§ Problem to solve: Retype the entries exactly. Include every line.

§ Records provided:

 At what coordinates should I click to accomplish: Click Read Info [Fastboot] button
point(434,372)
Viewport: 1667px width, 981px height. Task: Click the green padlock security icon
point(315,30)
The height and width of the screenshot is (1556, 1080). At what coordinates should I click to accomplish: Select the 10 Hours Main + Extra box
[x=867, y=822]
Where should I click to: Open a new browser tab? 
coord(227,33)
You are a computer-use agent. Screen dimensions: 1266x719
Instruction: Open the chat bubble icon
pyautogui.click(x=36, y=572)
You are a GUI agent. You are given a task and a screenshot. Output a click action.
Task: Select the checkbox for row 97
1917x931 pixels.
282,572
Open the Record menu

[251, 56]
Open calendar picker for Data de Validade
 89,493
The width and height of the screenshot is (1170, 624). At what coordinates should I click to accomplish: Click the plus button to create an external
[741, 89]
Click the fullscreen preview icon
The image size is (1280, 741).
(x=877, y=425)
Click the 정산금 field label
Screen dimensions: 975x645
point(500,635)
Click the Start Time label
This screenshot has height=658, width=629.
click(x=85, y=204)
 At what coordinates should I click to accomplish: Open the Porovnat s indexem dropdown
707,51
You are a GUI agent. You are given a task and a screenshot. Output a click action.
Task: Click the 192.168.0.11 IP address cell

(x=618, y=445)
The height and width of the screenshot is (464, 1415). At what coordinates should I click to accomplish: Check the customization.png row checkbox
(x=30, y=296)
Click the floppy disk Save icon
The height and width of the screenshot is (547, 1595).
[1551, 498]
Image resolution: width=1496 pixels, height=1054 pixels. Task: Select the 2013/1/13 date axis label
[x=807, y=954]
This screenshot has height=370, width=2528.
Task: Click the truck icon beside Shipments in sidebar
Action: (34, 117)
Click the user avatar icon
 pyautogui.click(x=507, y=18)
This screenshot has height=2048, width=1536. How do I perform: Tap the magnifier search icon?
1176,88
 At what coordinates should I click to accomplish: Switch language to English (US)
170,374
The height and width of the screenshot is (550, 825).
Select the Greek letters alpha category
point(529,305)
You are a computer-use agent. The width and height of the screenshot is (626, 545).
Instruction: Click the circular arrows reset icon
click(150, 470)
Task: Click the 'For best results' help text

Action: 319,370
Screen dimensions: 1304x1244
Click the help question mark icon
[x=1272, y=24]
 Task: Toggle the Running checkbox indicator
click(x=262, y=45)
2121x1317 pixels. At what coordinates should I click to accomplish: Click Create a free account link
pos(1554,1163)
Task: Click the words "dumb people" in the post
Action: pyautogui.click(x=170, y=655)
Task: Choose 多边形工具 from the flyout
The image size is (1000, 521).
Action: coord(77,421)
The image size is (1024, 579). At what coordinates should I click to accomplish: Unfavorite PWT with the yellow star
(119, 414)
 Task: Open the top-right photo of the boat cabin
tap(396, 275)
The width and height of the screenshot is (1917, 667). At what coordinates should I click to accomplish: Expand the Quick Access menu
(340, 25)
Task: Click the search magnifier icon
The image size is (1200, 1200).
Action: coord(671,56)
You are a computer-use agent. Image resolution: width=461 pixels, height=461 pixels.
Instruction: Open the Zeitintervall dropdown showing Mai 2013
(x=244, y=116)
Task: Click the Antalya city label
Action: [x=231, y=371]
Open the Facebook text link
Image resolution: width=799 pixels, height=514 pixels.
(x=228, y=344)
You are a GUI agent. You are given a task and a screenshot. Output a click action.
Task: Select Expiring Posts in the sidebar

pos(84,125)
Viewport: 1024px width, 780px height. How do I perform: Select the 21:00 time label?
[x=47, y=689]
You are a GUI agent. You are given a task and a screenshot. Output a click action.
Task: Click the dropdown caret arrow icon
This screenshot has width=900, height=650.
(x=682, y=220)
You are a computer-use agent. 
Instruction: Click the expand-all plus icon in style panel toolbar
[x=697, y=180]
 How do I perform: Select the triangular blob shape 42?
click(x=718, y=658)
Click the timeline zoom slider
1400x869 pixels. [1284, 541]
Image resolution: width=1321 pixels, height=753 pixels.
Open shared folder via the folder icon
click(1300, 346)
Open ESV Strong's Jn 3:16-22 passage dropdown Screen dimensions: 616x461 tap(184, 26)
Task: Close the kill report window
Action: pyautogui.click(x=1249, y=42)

§ Expected answer:
 At what coordinates should I click to accomplish: Click Read Info [Fastboot] button
point(434,372)
Viewport: 1667px width, 981px height. Task: Click the green padlock security icon
point(315,30)
The height and width of the screenshot is (1556, 1080). At what coordinates should I click to accomplish: Select the 10 Hours Main + Extra box
[x=867, y=822]
Where should I click to: Open a new browser tab? 
coord(227,33)
You are a computer-use agent. Screen dimensions: 1266x719
Instruction: Open the chat bubble icon
pyautogui.click(x=36, y=572)
You are a GUI agent. You are given a task and a screenshot. Output a click action.
Task: Select the checkbox for row 97
1917x931 pixels.
282,572
Open the Record menu

[251, 56]
Open calendar picker for Data de Validade
 89,493
The width and height of the screenshot is (1170, 624). At what coordinates should I click to accomplish: Click the plus button to create an external
[741, 89]
Click the fullscreen preview icon
The image size is (1280, 741).
(x=877, y=425)
Click the 정산금 field label
Screen dimensions: 975x645
point(500,635)
Click the Start Time label
This screenshot has height=658, width=629.
click(x=85, y=204)
 At what coordinates should I click to accomplish: Open the Porovnat s indexem dropdown
707,51
You are a GUI agent. You are given a task and a screenshot. Output a click action.
Task: Click the 192.168.0.11 IP address cell

(x=618, y=445)
The height and width of the screenshot is (464, 1415). At what coordinates should I click to accomplish: Check the customization.png row checkbox
(x=30, y=296)
Click the floppy disk Save icon
The height and width of the screenshot is (547, 1595).
[1551, 498]
Image resolution: width=1496 pixels, height=1054 pixels. Task: Select the 2013/1/13 date axis label
[x=807, y=954]
This screenshot has height=370, width=2528.
Task: Click the truck icon beside Shipments in sidebar
Action: (34, 117)
Click the user avatar icon
 pyautogui.click(x=507, y=18)
This screenshot has height=2048, width=1536. How do I perform: Tap the magnifier search icon?
1176,88
 At what coordinates should I click to accomplish: Switch language to English (US)
170,374
The height and width of the screenshot is (550, 825).
Select the Greek letters alpha category
point(529,305)
You are a computer-use agent. The width and height of the screenshot is (626, 545).
Instruction: Click the circular arrows reset icon
click(150, 470)
Task: Click the 'For best results' help text

Action: 319,370
Screen dimensions: 1304x1244
Click the help question mark icon
[x=1272, y=24]
 Task: Toggle the Running checkbox indicator
click(x=262, y=45)
2121x1317 pixels. At what coordinates should I click to accomplish: Click Create a free account link
pos(1554,1163)
Task: Click the words "dumb people" in the post
Action: pyautogui.click(x=170, y=655)
Task: Choose 多边形工具 from the flyout
The image size is (1000, 521).
Action: coord(77,421)
The image size is (1024, 579). At what coordinates should I click to accomplish: Unfavorite PWT with the yellow star
(119, 414)
 Task: Open the top-right photo of the boat cabin
tap(396, 275)
The width and height of the screenshot is (1917, 667). At what coordinates should I click to accomplish: Expand the Quick Access menu
(340, 25)
Task: Click the search magnifier icon
The image size is (1200, 1200).
Action: coord(671,56)
You are a computer-use agent. Image resolution: width=461 pixels, height=461 pixels.
Instruction: Open the Zeitintervall dropdown showing Mai 2013
(x=244, y=116)
Task: Click the Antalya city label
Action: [x=231, y=371]
Open the Facebook text link
Image resolution: width=799 pixels, height=514 pixels.
(x=228, y=344)
You are a GUI agent. You are given a task and a screenshot. Output a click action.
Task: Select Expiring Posts in the sidebar

pos(84,125)
Viewport: 1024px width, 780px height. How do I perform: Select the 21:00 time label?
[x=47, y=689]
You are a GUI agent. You are given a task and a screenshot. Output a click action.
Task: Click the dropdown caret arrow icon
This screenshot has width=900, height=650.
(x=682, y=220)
You are a computer-use agent. 
Instruction: Click the expand-all plus icon in style panel toolbar
[x=697, y=180]
 How do I perform: Select the triangular blob shape 42?
click(x=718, y=658)
Click the timeline zoom slider
1400x869 pixels. [1284, 541]
Image resolution: width=1321 pixels, height=753 pixels.
Open shared folder via the folder icon
click(1300, 346)
Open ESV Strong's Jn 3:16-22 passage dropdown Screen dimensions: 616x461 tap(184, 26)
Task: Close the kill report window
Action: pyautogui.click(x=1249, y=42)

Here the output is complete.